A bit of a problem, you’d have thought, for fantasists like Geert Wilders, Mark Steyn, Douglas Murray and David Icke who have been predicting an Islamic takeover of the Netherlands.

‘Every street in Britain could look like this in 50 years time’, warns Mail

Every street could look like thisIn an article headed “Britain will be scarcely recognisable in 50 years if the immigration deluge continues”, Stephen Glover writes:

“The only question that interests me is whether a country that is recognisably British will survive in 50 or 100 years. British culture, whatever it represents, is evidently not worth preserving in the view of some on the Left.

“It is a curious paradox that some of its adherents believe that foreign cultures are worth safeguarding, but … when our own indigenous culture is threatened, we are told that it is parochial and small-minded to think about trying to defend it….

“Preserving one’s own culture is at least as important as preserving one’s infrastructure.

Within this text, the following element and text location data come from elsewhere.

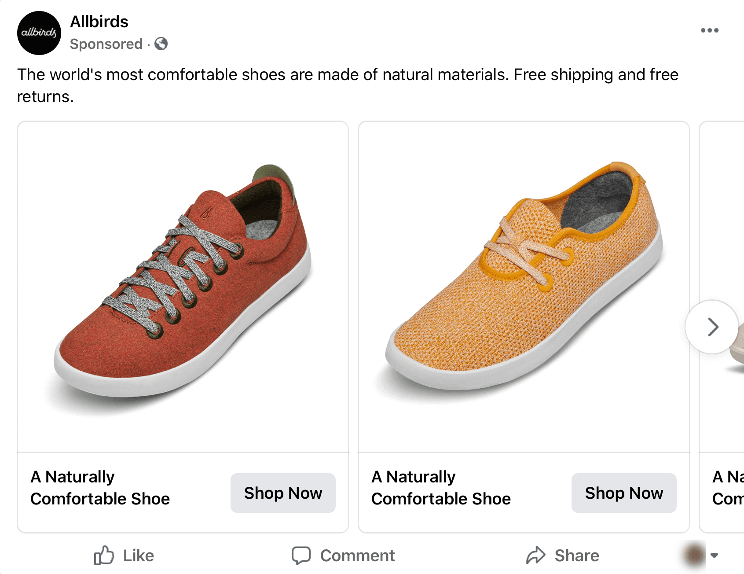
Task: Open the red wool sneaker image
Action: tap(183, 286)
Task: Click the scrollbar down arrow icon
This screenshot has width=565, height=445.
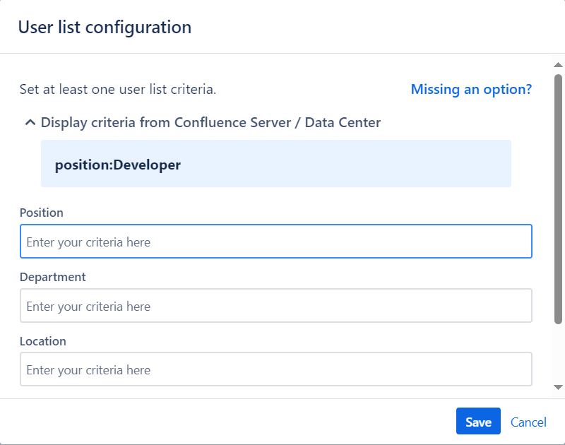Action: click(x=557, y=386)
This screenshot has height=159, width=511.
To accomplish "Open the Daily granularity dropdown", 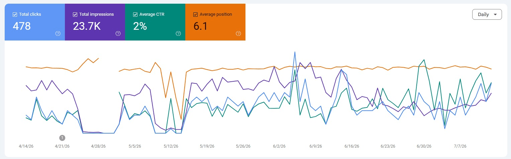I will [487, 14].
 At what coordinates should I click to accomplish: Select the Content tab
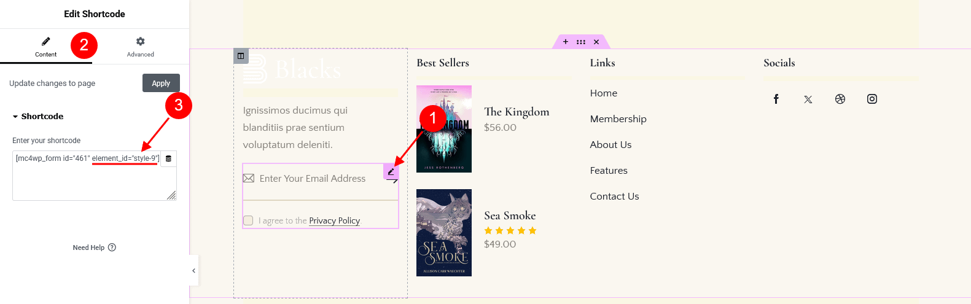tap(46, 46)
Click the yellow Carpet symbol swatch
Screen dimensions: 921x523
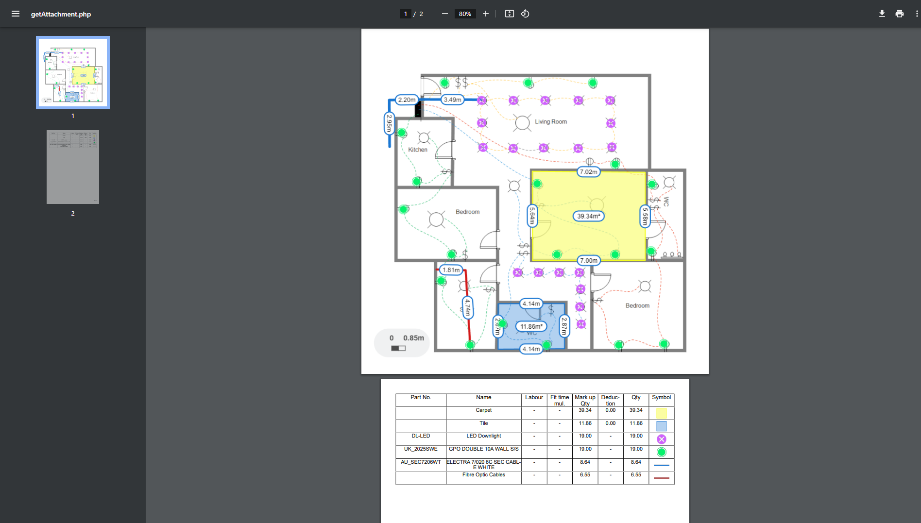661,413
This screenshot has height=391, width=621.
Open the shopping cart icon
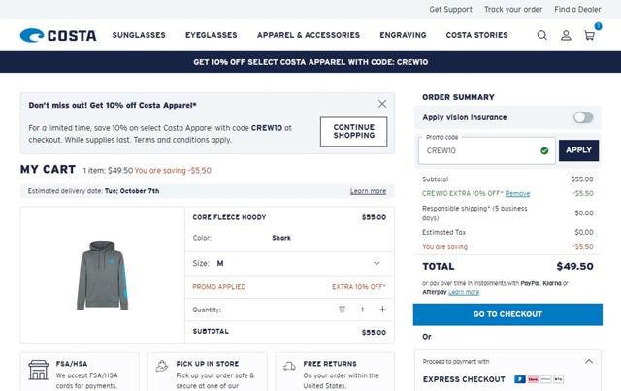(589, 36)
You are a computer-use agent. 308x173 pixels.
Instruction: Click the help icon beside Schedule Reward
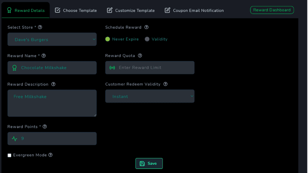pyautogui.click(x=146, y=27)
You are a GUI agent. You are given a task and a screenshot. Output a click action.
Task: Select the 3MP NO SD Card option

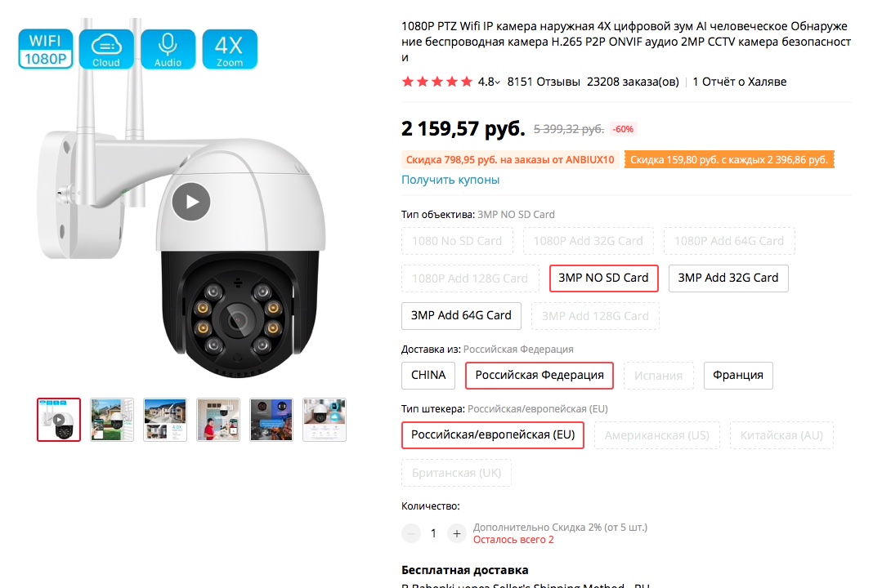point(603,278)
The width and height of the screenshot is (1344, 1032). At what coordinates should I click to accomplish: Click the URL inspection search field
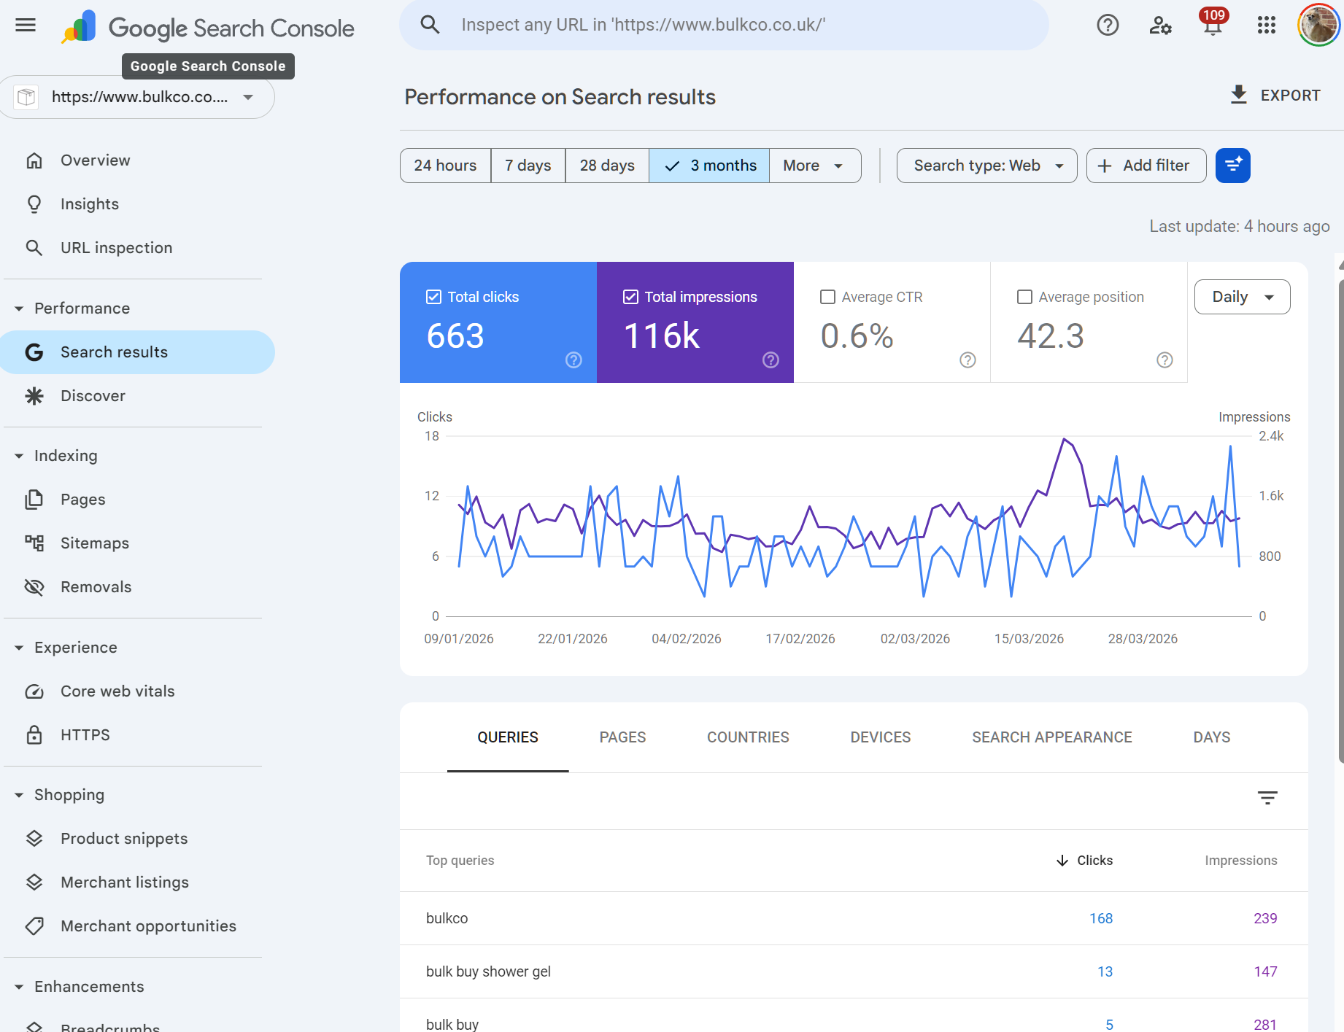click(x=722, y=26)

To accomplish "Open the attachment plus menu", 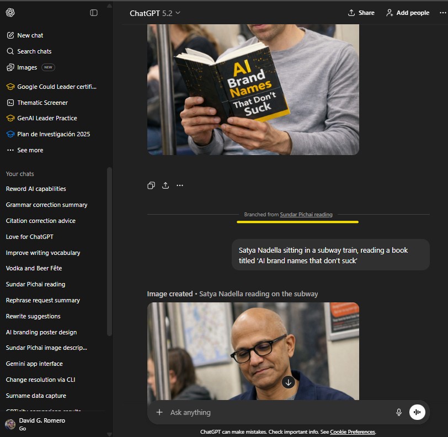I will 159,412.

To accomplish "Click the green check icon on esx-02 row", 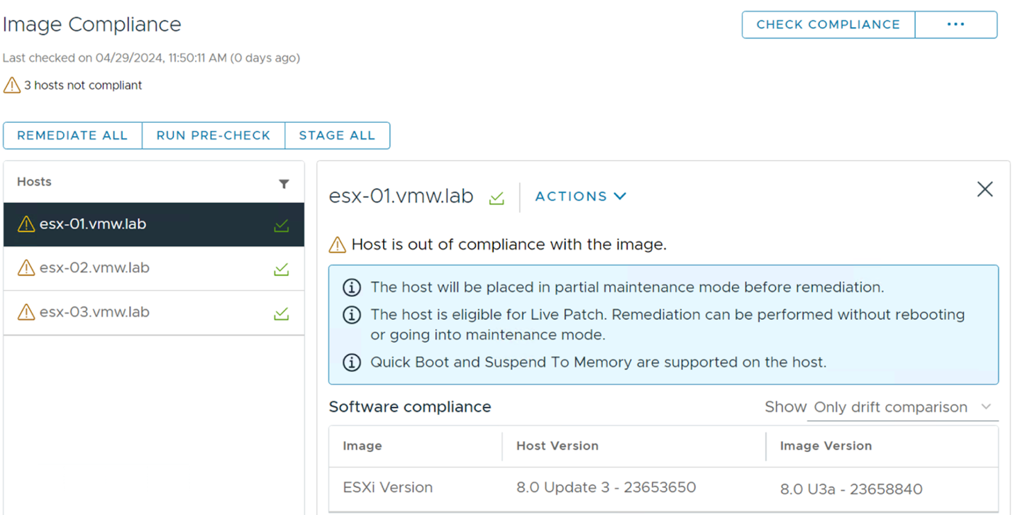I will pos(282,269).
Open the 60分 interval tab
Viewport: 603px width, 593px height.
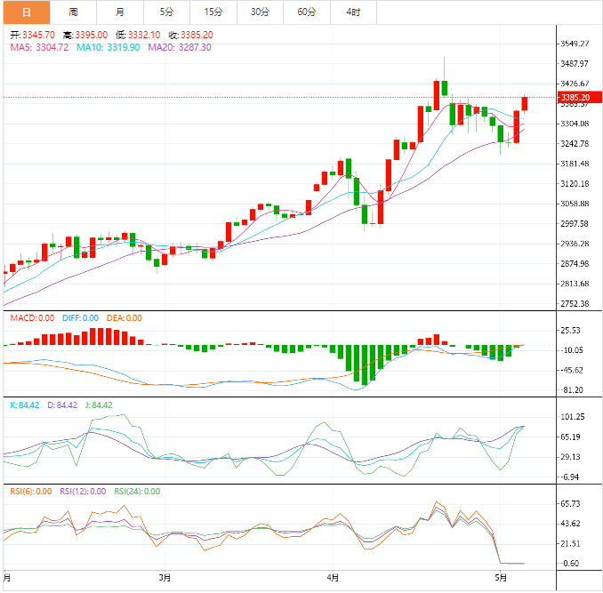(307, 12)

Actually, it is even more important, because new hospitals, houses and roads can, with a struggle, be built – but culture, once it has been undermined, cannot be recovered.”

Daily Mail, 25 October 2007

And note the photograph chosen to illustrate Glover’s piece (reproduced above). It prominently features a Muslim woman wearing the niqab and is captioned: “Every street in Britain could look like this in 50 years time.”

Italy: eighth mosque attacked in Lombardy

A mosque in a small town outside Milan has been the target of a violent attack – the eighth on mosques in the region of Lombardy surrounding the city.

Italian media reports said the Alif Baa Islamic Centre, in the northern Italian city of Abbiategrasso, 20 kilometres west of Milan, was subjected to fresh violence on Wednesday. Witnesses said a masked man was seen throwing a Molotov cocktail inside the courtyard of the mosque from his motorcycle in the late afternoon. No major damage or injuries were reported in the attack.

This is the eighth assault against Islamic centres in the region of Lombardy in recent months. The Alif Baa Islamic Centre reported other attacks on 25 July and 10 August this year. Another mosque in the nearby city of Segrate was attacked on 5 August and the car of the Imam, Hamid Zariate, was destroyed.

AKI, 25 October 2007

Daniel Pipes backs Islamo-Fascist terror group

Danny Postel analyses the politics of the Iranian organisation the Mojahedin-e-Khalq (MEK) – “an Islamist-Stalinist cult that was on Saddam’s payroll and the State Department considers a terrorist organization” – and points out that it has some unlikely allies:

“Here you have virtually everything the Right claims to oppose all rolled into one: Islamism, Marxism, terrorism, and Saddam. Naturally, then, neoconservatives would utterly deplore the MEK and everything it stands for, right? The MEK would in fact make an ideal target for Islamo-Fascism Awareness Week and Terrorism Awareness efforts, no?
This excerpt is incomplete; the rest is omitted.